Should it be commissioned? Yes. Absolutely. We don’t make enough shows like this.
1. Mean Mums
This is it. This is your winner, brothers and sisters and other siblings.
If Golden Boy is the HBO show of Pilot Week, then Mean Mums is the NBC show of Pilot Week. That sounds like shade, but I remind you that NBC is the network that gave us 30 Rock, The Good Place, Parks and Recreation, Friends, Community, Will and Grace and a huge list of the other best sitcoms ever made. They do brilliant, well-produced, crowd-pleasing comedy.
Mean Mums wouldn’t feel out of place on NBC either. The premise is ready-made to be a long-running sitcom: Jess has moved to a new suburb with her son, Ryan, and it’s his first day at his fancy new school which has an incredibly rigid series of unspoken social rules and administrative oddities. Almost immediately, she finds herself butting up against the regime.
As Jess, Morgana O’Reilly brings a very Kristen Bell-like charisma to the lead role. She’s incredibly likeable, balancing her character’s earnestness with her refusal to take shit in a way that is human and complex. She’s helped out by Amanda Allison’s writing, which even in the first 22 minutes sets Jess up as a real human being, not a joke machine or a series of tropes.

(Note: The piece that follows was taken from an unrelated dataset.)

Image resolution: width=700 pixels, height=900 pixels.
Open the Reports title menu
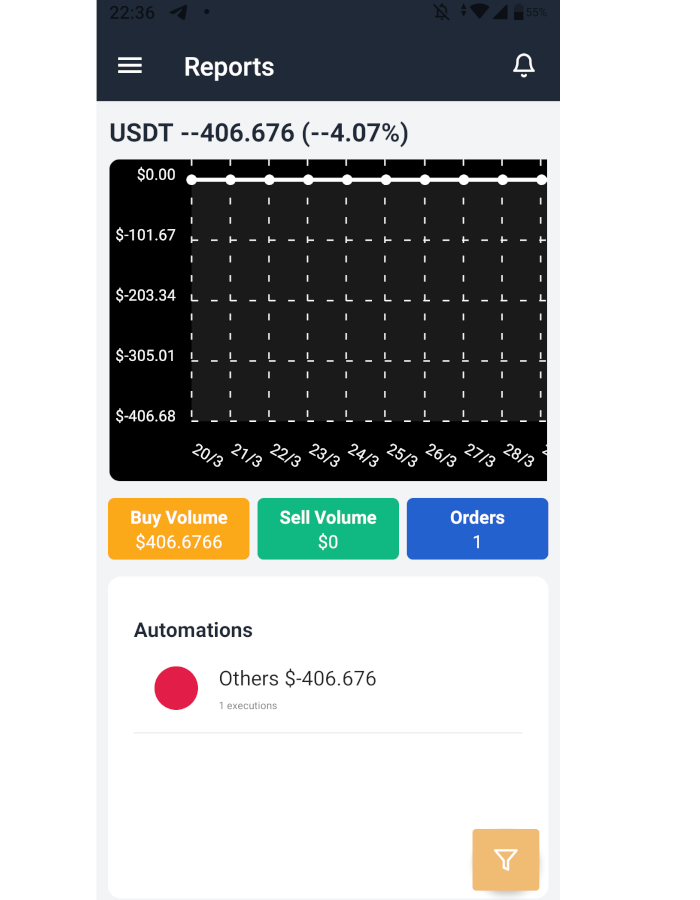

As a performer, O’Reilly is a perfect choice to hang the show on. She has such winning charisma that even when she’s making fun of somebody, you feel like you’re on her side, and immediately against whoever she’s making fun of. What’s more, she has the skills to embody Jess’ big emotional moments; when Jess is genuinely concerned about her son Ryan being moved to a difficult class, you feel it.
The cast also includes Anna Julienne as alpha-mum Heather and Aroha Rawson as the lovingly chill Hine, and both actors get chances to play comedy and heart. There are shades of Jane Krakowski’s aloof deadpan in Julienne’s performance, and Rawson in particular gets to quietly take the piss out of the fairly low stakes of the situation. Both characters are, crucially, not just sidekicks but well-rounded in their own right.
Almost uniquely among the five, Mean Mums nails the tone, perfectly balancing heart and humour. There’s a wackiness to the pilot that feels uniquely American sitcommy, so it’s a credit to both the performers and Allison’s writing that it doesn’t feel like a bad cover of a good song. Instead, it feels lived in, the jokes reading as specific and thoughtful. Even as someone who is familiar with the contemporary education system only through my colleagues and their children, I could tell Mean Mums came from an authentic place.
And, most crucially, Mean Mums is smart enough to know the world it’s making fun of while never making fun of the participants in it, which can be an extraordinarily difficult tightrope to walk. At the end of the pilot, when the mums introduce each other by name for the first time, it’s a satisfying moment. It’s a reminder that despite all the jokes, all the barbs and all the craziness of the school system, these women are trying to get their kids (and themselves) through intact. Also? They’re actually on the same team.
There’s a version of this show where the women are fighting against each other, and that show would be funny. But Mean Mums pits them as a group against the system, and I’m genuinely excited to see what it does with that concept.
Should we commission it? Commission it, give it seven seasons and a movie. I want, I need, to see more of this, and I feel like New Zealand does too.